LA VIOLENCIA GENERA MÁS VIOLENCIA

Jordi Armadans – Revista Valors (valors.org)

Hace años me entretuve en analizar las últimas acciones violentas que se habían producido en un conflicto armado de aquellos que llevaban décadas perpetuándose. Fue curioso ver como cada acción de uno de los bandos se justificaba con la acción inmediatamente anterior del otro bando. A pesar de tratarse de un conflicto terrible, con muchos factores políticos, territoriales, económicos y sociales relevantes de fondo, parecía que casi todo el mundo hubiera olvidado el origen del conflicto y por qué empezaron a pelearse y se limitara a reaccionar a cada nueva acción de los “enemigos”. La violencia, como simple respuesta a la violencia.
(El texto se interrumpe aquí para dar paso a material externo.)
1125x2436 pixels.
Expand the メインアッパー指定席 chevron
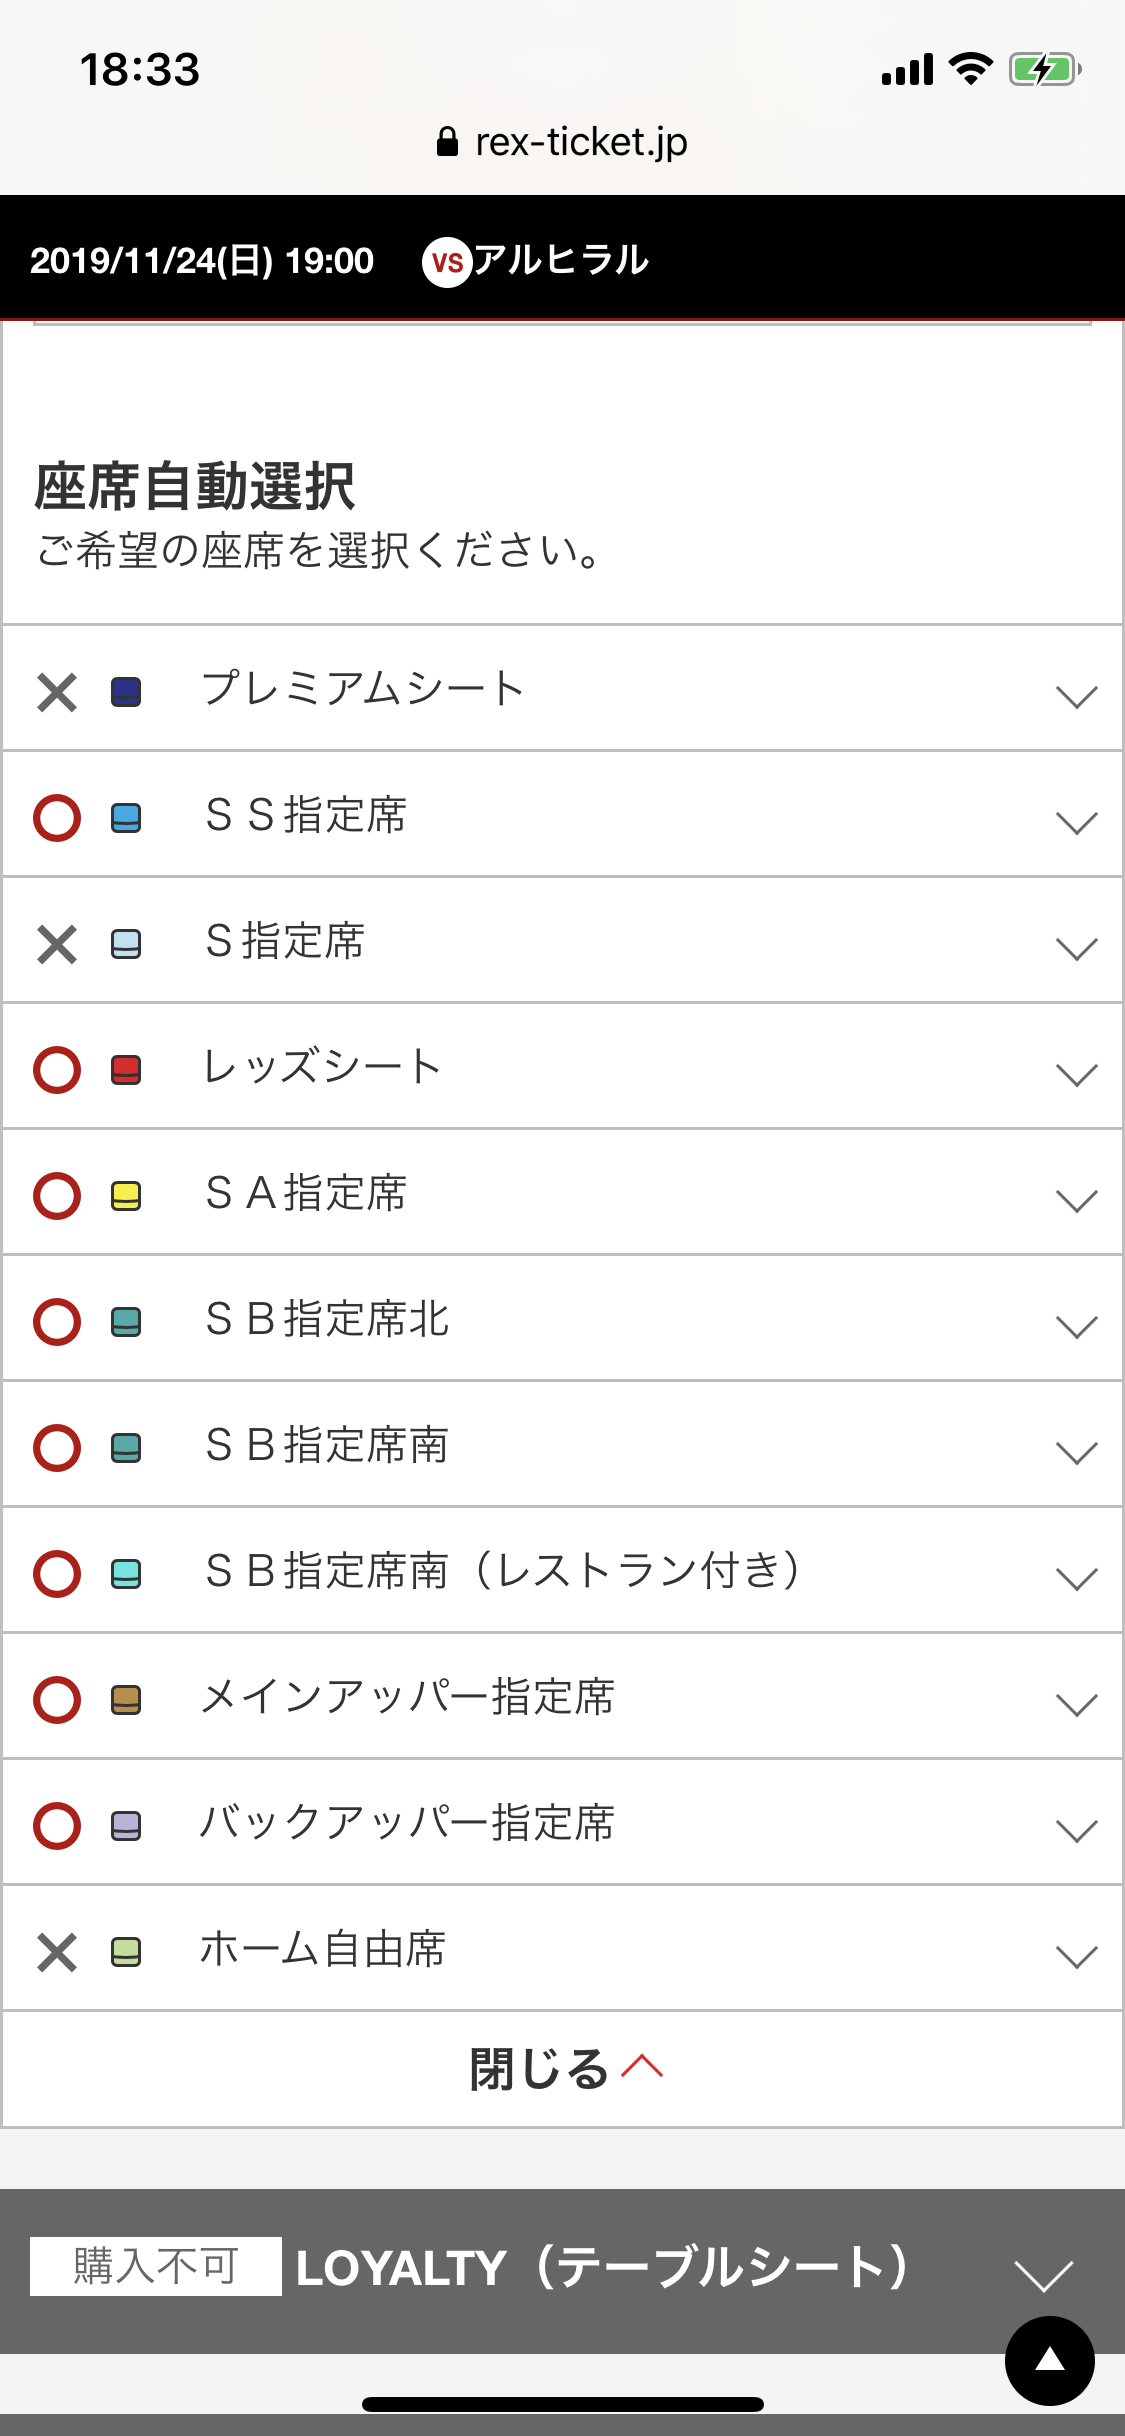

Efectivamente, la violencia trae más violencia en un tipo de espiral inacabable. Uno de los dramas de estas espirales es que cada vez hay más gente afectada por la violencia. Y esto quiere decir, más dolor, más sufrimiento, más odio, etc. y, quizás, más demanda de más violencia. Cada vez hay más gente que encuentra justificable una acción violenta que, quizás antes, no hubiera encontrado aceptable. Y lejos de divisarse un horizonte de resolución, el conflicto se va enquistando.

La violencia se esparce con una tremenda facilidad. En conflictos donde nunca ha pasado nada de relevante, a veces, la aparición de la violencia es como una mecha que lo explosiona todo. Por eso es tan irresponsable poner en marcha una dinámica de violencia porque nunca se sabe cómo, cuándo y en qué condiciones acabará. Y lo qué es más importante, con cuántas dosis de pérdidas humanas.

¿Cómo romper esta espiral de violencia? Dependerá, está claro, de cada caso y conflicto concreto. Pero, por si acaso, algunas pistas:

–Desde una dimensión política y de prevención de conflictos: a menudo, la violencia es un signo de la frustración y desesperación que finalmente se libera. La mejor manera de evitar la violencia es no desatender las causas que hay detrás de los conflictos y darles la respuesta adecuada. Si se dejan pudrir, tenemos todos los números para que acaben muy mal.

–Desde una dimensión racional: casi todos los conflictos han acabado, después de mucha violencia, en una tabla de negociación. Siendo así, lo más racional, práctico y humanitario, es evitarse la fase de violencia y abordar, directamente, el espacio de negociación.

–Desde una perspectiva emocional y empática: cuando estamos en una espiral de violencia, los muertos o damnificados se cuentan por cada bando. Pero no costaría nada hacer el ejercicio de sumar todas las pérdidas. Es decir ver las ‘bajas’ del otro bando no como victorias sino como una derrota que se añade a las existentes.

Y esto no solo desde una visión ética, sino práctica: recuerdo, hace tiempo, que alguien defendía la violencia diciendo “si me tocan un de los míos, ¡los mato!”. ¿Y qué hace pensar que una nueva muerte no tendría alguien dispuesto a vengarla? Vengar una muerte con una muerte no es ningún final, es, simplemente, ir haciendo más larga la lista.